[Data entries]
::::::::

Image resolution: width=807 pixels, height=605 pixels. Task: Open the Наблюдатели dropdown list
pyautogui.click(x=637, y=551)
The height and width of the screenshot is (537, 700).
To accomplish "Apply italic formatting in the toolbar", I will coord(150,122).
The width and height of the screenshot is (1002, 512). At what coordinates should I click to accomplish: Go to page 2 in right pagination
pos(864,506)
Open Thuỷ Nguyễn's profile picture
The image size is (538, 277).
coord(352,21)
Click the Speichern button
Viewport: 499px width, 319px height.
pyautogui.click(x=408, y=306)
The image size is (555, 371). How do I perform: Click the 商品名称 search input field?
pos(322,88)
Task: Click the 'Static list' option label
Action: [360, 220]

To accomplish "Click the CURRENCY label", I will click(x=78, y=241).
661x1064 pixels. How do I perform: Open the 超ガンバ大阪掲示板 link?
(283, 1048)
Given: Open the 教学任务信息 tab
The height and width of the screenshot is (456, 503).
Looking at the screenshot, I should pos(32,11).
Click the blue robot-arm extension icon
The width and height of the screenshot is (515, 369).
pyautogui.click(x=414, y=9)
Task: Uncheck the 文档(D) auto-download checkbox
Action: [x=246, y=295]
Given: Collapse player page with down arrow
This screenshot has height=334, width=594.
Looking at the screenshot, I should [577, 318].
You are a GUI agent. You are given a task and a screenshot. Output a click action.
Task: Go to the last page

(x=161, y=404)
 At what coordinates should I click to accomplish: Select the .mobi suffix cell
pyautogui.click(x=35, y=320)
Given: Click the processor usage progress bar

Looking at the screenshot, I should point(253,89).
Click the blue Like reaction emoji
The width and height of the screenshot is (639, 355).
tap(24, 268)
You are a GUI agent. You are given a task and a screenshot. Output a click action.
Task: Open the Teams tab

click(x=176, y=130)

::::::::

Exercise prompt | From the records above, copy only the lines starting with the line that holds "The height and width of the screenshot is (537, 700)." and going on through the line that holds "Click the Speichern button", exactly as written.

Solved exercise |
The height and width of the screenshot is (537, 700).
To accomplish "Apply italic formatting in the toolbar", I will coord(150,122).
The width and height of the screenshot is (1002, 512). At what coordinates should I click to accomplish: Go to page 2 in right pagination
pos(864,506)
Open Thuỷ Nguyễn's profile picture
The image size is (538, 277).
coord(352,21)
Click the Speichern button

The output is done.